In other words, Marcion took the direct route in cutting off the OT whereas Enns and sadly others are going about the insidious ways of denouncing the authority of the text from within.
The comparison to Marcion is natural, but not really on point. Marcion believed that the God of the Old Testament wasn’t the Abba Jesus talked about but was a demiurge, a kind of junior god that the High God used to create the world (a gnostic idea). He also rejected the Old Testament more or less completely. Enns thinks there is only one God, and that God has always been the Abba-Father Jesus preached. It is hardly surprising, therefore, that the biblical accounts of the conquest of Canaan lack historical veracity since they associate intentions and attitudes with God that cannot be squared with the teaching of Jesus. The critical point is that the biblical account of the conquest remain Holy Scripture. The story is revelatory and helps us understand God and the world, just not in the way we might have imagined. If our defense of the Bible makes God look less loving than Jesus said God is, we’ve got a problem.

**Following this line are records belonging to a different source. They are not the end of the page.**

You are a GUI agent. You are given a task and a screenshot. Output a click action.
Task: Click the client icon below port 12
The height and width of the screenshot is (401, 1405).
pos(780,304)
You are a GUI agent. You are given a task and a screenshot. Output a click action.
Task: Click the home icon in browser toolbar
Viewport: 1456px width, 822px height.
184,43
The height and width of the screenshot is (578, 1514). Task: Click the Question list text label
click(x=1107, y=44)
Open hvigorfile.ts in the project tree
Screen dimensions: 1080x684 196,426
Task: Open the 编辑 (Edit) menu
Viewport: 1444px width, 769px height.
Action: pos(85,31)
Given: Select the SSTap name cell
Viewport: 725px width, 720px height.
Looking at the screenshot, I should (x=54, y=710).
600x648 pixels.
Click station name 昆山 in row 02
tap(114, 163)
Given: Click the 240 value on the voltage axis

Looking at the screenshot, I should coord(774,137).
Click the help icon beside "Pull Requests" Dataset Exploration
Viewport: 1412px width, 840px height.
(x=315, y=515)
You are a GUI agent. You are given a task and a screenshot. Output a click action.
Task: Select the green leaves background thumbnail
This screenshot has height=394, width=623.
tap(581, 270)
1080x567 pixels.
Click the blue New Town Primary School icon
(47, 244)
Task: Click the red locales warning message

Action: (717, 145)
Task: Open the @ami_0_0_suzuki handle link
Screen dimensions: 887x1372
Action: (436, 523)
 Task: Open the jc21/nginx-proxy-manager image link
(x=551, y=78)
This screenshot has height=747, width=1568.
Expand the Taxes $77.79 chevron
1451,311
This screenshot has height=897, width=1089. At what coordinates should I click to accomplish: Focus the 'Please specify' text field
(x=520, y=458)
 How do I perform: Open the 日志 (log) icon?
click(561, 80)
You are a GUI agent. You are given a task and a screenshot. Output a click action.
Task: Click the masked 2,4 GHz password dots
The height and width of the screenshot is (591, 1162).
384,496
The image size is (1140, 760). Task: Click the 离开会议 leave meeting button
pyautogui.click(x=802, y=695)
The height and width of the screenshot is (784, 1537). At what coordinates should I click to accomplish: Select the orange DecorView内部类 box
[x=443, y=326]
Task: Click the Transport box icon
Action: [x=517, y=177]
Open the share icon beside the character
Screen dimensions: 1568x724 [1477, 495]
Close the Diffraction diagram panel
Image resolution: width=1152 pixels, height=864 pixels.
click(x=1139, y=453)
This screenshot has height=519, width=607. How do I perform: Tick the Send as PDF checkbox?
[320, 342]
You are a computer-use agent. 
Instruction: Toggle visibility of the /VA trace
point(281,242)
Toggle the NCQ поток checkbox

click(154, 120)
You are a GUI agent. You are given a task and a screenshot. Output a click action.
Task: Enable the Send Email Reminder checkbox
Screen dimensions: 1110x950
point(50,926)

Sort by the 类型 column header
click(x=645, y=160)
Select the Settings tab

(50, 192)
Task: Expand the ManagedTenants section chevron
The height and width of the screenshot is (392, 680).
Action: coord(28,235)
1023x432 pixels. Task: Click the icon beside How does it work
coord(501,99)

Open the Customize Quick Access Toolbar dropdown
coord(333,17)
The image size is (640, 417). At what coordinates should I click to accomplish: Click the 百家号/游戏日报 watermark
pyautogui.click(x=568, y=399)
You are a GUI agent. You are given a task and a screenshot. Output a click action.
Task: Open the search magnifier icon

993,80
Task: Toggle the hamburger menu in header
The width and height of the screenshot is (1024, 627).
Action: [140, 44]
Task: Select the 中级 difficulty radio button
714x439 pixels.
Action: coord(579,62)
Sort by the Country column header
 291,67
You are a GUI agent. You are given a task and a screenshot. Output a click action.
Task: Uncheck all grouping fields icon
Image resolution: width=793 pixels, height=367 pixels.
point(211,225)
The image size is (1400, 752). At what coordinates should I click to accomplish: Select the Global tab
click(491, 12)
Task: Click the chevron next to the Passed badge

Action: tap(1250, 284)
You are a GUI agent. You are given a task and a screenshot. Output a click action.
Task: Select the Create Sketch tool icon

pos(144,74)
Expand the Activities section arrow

Although Pete has not checked in here with any comments, I don’t think that he would mind my sharing that he thought your review was quite good. For anyone interested, he has a blog over at Patheos – http://www.patheos.com/blogs/peterenns/
If anyone has not yet already dismiss Enns this is a great reason to. He just doesn’t understand what he is talking about.
Really? Admittedly what Jesus is reported to have said is not consistent – sometimes it suggests those who are judged unworthy of heaven will simply be destroyed, sometimes that they will suffer eternal torment – but there’s certainly enough of the latter, and neither particularly suggests the attitude one would expect of a loving father, or even a minimally decent one. Here’s a collection of the words attributed to Jesus concerning hell and the day of judgement, taken from Greta Christina.
As a 70-something former fundamentalist Baptist and evangelical I read Peter Enns’ book with great delight, finding conclusions there which I had come to in an extended roundabout way. I am reminded of something I read in one of Abraham Joshua Heschel’s books, that the Bible (for him the Old Testament) is God’s’ revelation and man’s response. My opinion: that it is man’s response, yet shows and teaches us the character of God.